The Königsberg bridge problem was posed by Euler, asking if there is a way to walk across all the bridges in 18th century Königsberg exactly once and to end up where you started. When the land masses are modeled with vertices and the bridges with edges, this is reduced to the question of whether we can travel along each edge of the graph exactly once and end up where we started. It was impossible in Königsberg, but we can ask the same question for any graph. There is a simple constraint: we can walk each edge exactly once and end up where we started if and only if each vertex has even degree. Such a walk is called an Eulerian circuit. This could also be used to model the solution to an optimum route that a postal worker could follow in order to travel every road and therefore reach every mailbox.
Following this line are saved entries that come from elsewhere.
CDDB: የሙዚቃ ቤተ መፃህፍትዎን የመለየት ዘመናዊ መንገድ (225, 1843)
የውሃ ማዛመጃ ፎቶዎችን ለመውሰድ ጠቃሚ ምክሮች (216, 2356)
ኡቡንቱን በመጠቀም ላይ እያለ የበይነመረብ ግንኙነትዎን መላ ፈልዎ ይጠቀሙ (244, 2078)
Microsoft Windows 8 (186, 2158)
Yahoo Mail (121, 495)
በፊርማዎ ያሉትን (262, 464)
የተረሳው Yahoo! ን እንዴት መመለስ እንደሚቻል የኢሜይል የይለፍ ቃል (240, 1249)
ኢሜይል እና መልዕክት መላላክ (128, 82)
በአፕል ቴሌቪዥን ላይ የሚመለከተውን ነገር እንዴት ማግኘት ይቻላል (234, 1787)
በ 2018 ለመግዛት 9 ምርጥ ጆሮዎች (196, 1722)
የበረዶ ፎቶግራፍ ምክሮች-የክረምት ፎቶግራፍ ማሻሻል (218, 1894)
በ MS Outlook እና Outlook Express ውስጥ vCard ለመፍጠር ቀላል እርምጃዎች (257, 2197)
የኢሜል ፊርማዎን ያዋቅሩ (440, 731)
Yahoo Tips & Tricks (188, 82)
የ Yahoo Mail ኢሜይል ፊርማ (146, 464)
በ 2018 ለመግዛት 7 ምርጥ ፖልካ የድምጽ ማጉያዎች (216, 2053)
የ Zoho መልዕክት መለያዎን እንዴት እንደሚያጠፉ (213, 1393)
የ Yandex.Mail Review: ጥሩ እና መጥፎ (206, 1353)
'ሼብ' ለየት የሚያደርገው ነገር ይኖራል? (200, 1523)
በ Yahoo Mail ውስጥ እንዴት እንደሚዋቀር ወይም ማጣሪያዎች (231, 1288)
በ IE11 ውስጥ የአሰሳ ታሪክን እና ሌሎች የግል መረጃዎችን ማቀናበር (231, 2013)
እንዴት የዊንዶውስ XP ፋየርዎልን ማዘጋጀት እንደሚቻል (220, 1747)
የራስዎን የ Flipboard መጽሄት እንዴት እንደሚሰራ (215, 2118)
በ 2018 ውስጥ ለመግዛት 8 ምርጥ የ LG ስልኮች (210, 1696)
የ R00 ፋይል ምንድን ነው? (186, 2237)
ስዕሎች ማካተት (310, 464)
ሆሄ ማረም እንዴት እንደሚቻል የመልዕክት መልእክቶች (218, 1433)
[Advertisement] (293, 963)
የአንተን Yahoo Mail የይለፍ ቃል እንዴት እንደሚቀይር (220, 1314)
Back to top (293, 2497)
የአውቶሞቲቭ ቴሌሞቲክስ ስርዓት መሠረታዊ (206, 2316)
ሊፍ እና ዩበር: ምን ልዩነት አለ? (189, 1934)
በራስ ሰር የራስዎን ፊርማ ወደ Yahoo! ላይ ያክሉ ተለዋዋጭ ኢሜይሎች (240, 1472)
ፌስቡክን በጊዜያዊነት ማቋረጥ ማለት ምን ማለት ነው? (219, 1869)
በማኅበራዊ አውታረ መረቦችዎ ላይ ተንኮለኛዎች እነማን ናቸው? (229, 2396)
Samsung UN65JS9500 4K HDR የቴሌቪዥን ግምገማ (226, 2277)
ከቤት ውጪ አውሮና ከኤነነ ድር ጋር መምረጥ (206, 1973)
The traveling salesman problem asks what the shortest path is for a salesman to visit a number of cities and return home. This is modeled by a graph where the vertices represent cities and the edges represent roads (orairline flights) between the cities. A key addition here is that the edges are assigned a length or weight so we can tell the distance the salesman would travel on that road. It turns out that this is a very difficult problem to solve quickly; as the number of cities increases, the best algorithm that is known increases in time exponentially! (This is an example of an NP-Complete problem, a special class of problems in computer science.) If we once again disregard the lengths of the edges, any path that would take us to each vertex exactly once and bring us back to where we started is a Hamiltonian circuit. Note that in this case, we will rarely travel along all the edges as we did in an Eulerian circuit! If we can visit each vertex without repeating any, but can’t return to our starting place, this is called a Hamiltonian path.
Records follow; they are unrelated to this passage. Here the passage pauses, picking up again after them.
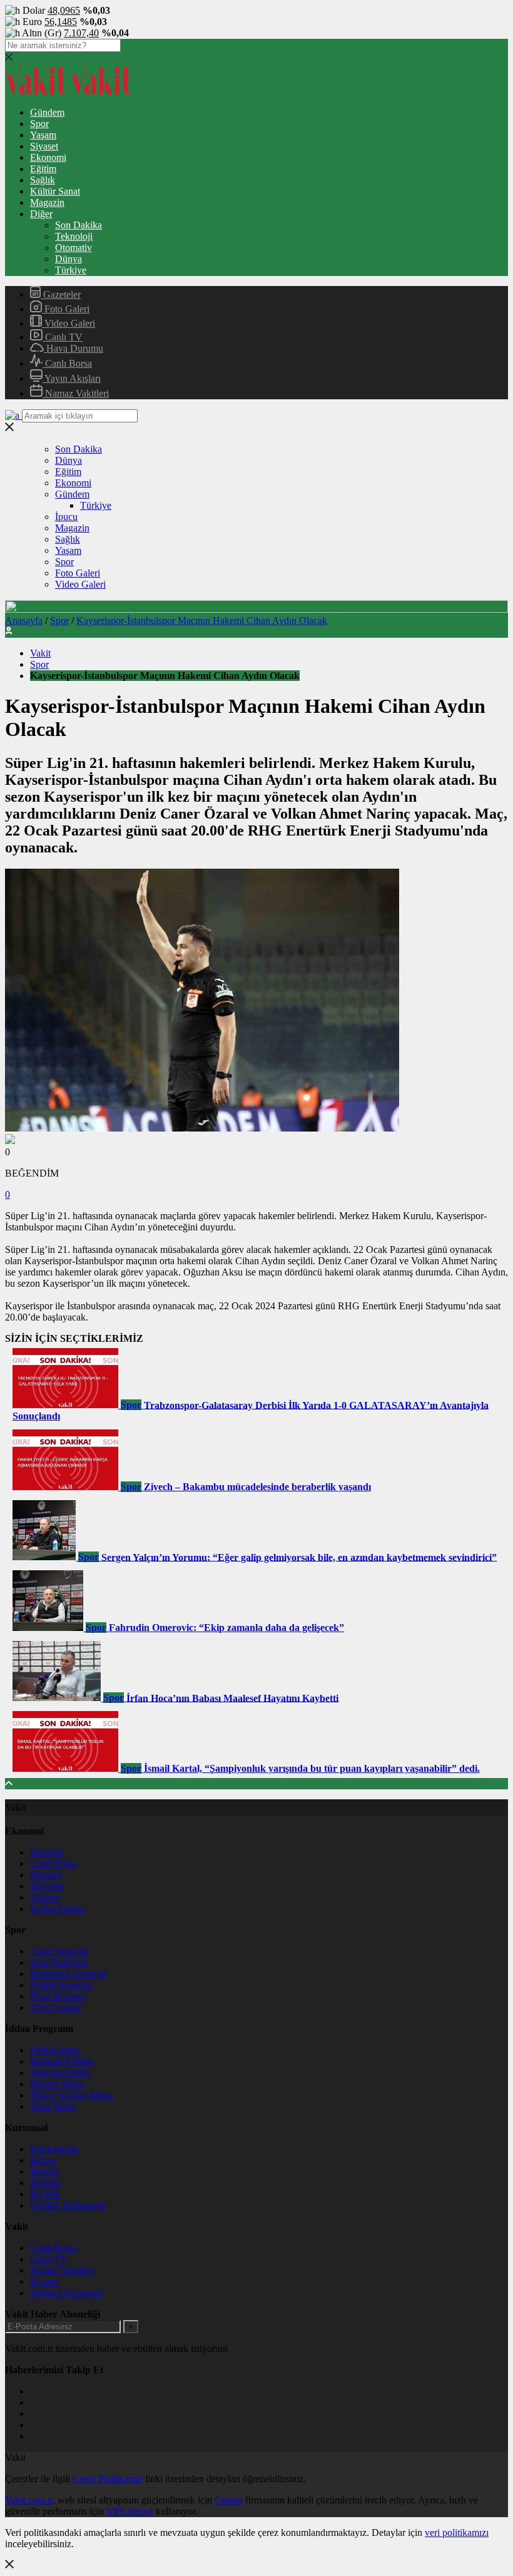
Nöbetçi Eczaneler (66, 2292)
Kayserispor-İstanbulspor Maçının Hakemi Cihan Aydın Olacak (201, 620)
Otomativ (73, 247)
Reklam (45, 2182)
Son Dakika (78, 225)
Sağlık (42, 180)
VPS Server (129, 2511)
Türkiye (70, 270)
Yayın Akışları (72, 378)
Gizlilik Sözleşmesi (68, 2205)
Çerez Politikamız (108, 2478)
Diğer (41, 213)
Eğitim (43, 168)
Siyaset (44, 146)
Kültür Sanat (55, 191)
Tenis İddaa (53, 2106)
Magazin (47, 202)
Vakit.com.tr (29, 2500)
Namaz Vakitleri (76, 393)
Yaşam (43, 135)
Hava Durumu (73, 348)
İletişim (44, 2171)
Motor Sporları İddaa (71, 2095)
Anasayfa (24, 620)
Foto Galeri (65, 309)
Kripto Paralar (58, 1908)
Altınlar (45, 1897)
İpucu (66, 516)
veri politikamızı (457, 2532)
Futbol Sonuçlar (61, 1985)
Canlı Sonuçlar (59, 1951)
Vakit (40, 653)
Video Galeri (68, 323)
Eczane (44, 2281)
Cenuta (229, 2500)
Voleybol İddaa (60, 2072)
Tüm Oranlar (55, 2007)
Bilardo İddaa (57, 2083)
The map-coloring problem asks what the smallest number of colors is that can be used to color a map so that no neighboring countries have the same color. (It is stipulated that each country is connected – it can’t be split into two pieces that are required to have the same color). This is sometimes also called the four-color problem since it has now been proved that four colors is the required number. This proof was done in 1976 by Appel and Haken and is still considered somewhat controversial because it required a computer to check a large number of cases. This problem can be modeled by a graph by representing each country with a vertex and drawing an edge between two vertices if the two countries share a border. Then we need to find the smallest number of colors to color the vertices so that no two vertices that are adjacent have the same color. For a specific graph, this smallest number is called the chromatic number. We can draw graphs with chromatic number as large as we want (for example, we the complete graph on n vertices has chromatic number n), but graphs that come from maps have special properties – they can be drawn so none of the edges cross. Such graphs are called planar graphs. Because of this special property, any graph that comes from a map has chromatic number at most four!